## YOUR INSTRUCTIONS
Below are the entries to work from; restate word for word the portion that opens with the line containing "City (467, 1550)" and closes with the line containing "Ellen Ridehalgh (461, 917)", keeping both.

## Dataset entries
⁂

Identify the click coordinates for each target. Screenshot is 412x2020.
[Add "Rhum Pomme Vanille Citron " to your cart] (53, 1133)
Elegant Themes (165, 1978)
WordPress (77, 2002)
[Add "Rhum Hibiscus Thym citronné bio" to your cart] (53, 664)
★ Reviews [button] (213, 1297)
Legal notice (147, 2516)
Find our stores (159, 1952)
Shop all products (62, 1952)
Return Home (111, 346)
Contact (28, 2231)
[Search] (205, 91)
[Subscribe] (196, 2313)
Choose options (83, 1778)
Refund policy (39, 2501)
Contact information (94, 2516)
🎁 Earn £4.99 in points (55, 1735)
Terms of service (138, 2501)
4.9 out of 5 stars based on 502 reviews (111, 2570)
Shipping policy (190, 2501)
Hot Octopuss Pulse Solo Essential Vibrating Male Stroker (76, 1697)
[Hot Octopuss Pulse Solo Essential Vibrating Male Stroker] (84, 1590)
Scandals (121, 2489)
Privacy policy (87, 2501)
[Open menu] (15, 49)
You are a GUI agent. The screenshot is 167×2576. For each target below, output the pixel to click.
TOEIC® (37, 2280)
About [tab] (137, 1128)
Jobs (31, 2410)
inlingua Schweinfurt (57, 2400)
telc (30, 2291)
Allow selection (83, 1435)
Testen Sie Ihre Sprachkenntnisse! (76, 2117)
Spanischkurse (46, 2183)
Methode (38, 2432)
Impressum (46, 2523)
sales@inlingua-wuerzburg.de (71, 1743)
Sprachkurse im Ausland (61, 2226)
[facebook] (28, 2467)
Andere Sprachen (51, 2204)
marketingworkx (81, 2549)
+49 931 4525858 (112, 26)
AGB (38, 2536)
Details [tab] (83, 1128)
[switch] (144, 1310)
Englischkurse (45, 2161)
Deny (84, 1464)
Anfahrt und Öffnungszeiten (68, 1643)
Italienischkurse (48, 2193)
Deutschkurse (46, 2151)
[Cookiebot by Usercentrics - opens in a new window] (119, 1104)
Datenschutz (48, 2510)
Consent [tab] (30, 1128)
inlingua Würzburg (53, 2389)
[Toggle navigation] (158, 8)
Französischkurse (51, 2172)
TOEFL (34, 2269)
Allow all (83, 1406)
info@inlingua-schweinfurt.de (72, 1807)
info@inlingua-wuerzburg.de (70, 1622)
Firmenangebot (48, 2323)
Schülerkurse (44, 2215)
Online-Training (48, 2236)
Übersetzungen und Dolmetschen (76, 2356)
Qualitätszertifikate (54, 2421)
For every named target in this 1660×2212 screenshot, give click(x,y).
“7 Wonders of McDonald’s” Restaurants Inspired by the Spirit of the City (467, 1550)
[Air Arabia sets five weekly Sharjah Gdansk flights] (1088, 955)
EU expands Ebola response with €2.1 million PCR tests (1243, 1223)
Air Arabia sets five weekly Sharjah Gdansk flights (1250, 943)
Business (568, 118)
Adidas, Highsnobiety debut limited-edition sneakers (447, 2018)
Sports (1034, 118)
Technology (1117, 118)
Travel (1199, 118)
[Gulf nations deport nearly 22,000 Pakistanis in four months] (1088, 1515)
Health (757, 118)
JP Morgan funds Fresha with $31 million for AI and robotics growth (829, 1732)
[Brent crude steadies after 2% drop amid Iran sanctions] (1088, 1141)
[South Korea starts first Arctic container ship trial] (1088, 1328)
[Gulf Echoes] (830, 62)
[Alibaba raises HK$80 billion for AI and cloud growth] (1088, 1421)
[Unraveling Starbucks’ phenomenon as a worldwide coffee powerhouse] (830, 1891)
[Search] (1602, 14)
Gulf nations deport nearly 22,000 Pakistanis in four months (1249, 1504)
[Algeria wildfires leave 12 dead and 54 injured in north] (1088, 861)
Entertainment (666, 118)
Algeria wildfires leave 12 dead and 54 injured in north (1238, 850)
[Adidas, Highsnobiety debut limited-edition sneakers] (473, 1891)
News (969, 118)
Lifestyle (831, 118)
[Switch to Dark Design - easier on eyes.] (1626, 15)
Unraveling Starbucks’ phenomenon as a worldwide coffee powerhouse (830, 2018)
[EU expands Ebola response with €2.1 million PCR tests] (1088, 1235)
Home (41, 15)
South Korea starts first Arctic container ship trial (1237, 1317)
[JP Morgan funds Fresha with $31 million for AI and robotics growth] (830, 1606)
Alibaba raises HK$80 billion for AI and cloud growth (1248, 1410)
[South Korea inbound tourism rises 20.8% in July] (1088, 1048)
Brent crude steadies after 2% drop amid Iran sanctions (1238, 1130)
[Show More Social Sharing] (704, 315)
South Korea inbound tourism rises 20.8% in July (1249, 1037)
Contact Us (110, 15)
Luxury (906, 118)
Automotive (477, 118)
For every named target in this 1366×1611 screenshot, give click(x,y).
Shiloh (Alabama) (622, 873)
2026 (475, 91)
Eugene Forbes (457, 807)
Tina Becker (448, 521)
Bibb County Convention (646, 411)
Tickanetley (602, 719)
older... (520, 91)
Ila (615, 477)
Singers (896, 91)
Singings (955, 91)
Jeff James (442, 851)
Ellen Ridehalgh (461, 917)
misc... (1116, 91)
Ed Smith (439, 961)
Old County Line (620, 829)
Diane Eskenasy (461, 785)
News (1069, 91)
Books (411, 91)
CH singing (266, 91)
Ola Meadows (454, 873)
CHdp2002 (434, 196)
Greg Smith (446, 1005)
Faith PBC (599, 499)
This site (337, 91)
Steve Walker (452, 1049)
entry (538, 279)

⁂

## ANSWER SPACE
“7 Wonders of McDonald’s” Restaurants Inspired by the Spirit of the City (467, 1550)
[Air Arabia sets five weekly Sharjah Gdansk flights] (1088, 955)
EU expands Ebola response with €2.1 million PCR tests (1243, 1223)
Air Arabia sets five weekly Sharjah Gdansk flights (1250, 943)
Business (568, 118)
Adidas, Highsnobiety debut limited-edition sneakers (447, 2018)
Sports (1034, 118)
Technology (1117, 118)
Travel (1199, 118)
[Gulf nations deport nearly 22,000 Pakistanis in four months] (1088, 1515)
Health (757, 118)
JP Morgan funds Fresha with $31 million for AI and robotics growth (829, 1732)
[Brent crude steadies after 2% drop amid Iran sanctions] (1088, 1141)
[South Korea starts first Arctic container ship trial] (1088, 1328)
[Gulf Echoes] (830, 62)
[Alibaba raises HK$80 billion for AI and cloud growth] (1088, 1421)
[Unraveling Starbucks’ phenomenon as a worldwide coffee powerhouse] (830, 1891)
[Search] (1602, 14)
Gulf nations deport nearly 22,000 Pakistanis in four months (1249, 1504)
[Algeria wildfires leave 12 dead and 54 injured in north] (1088, 861)
Entertainment (666, 118)
Algeria wildfires leave 12 dead and 54 injured in north (1238, 850)
[Adidas, Highsnobiety debut limited-edition sneakers] (473, 1891)
News (969, 118)
Lifestyle (831, 118)
[Switch to Dark Design - easier on eyes.] (1626, 15)
Unraveling Starbucks’ phenomenon as a worldwide coffee powerhouse (830, 2018)
[EU expands Ebola response with €2.1 million PCR tests] (1088, 1235)
Home (41, 15)
South Korea starts first Arctic container ship trial (1237, 1317)
[JP Morgan funds Fresha with $31 million for AI and robotics growth] (830, 1606)
Alibaba raises HK$80 billion for AI and cloud growth (1248, 1410)
[South Korea inbound tourism rises 20.8% in July] (1088, 1048)
Brent crude steadies after 2% drop amid Iran sanctions (1238, 1130)
[Show More Social Sharing] (704, 315)
South Korea inbound tourism rises 20.8% in July (1249, 1037)
Contact Us (110, 15)
Luxury (906, 118)
Automotive (477, 118)
For every named target in this 1366×1611 screenshot, give click(x,y).
Shiloh (Alabama) (622, 873)
2026 (475, 91)
Eugene Forbes (457, 807)
Tina Becker (448, 521)
Bibb County Convention (646, 411)
Tickanetley (602, 719)
older... (520, 91)
Ila (615, 477)
Singers (896, 91)
Singings (955, 91)
Jeff James (442, 851)
Ellen Ridehalgh (461, 917)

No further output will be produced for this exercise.